- [PROBLEM REQUIREMENTS] Please swap "Screen dimensions" for "Display size" in the records below and keep every other part unchanged.

-- Start --

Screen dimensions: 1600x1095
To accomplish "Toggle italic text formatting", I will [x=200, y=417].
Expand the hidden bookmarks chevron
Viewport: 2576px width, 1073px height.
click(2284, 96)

-- End --

- [THE REPLY]
Display size: 1600x1095
To accomplish "Toggle italic text formatting", I will [x=200, y=417].
Expand the hidden bookmarks chevron
Viewport: 2576px width, 1073px height.
click(2284, 96)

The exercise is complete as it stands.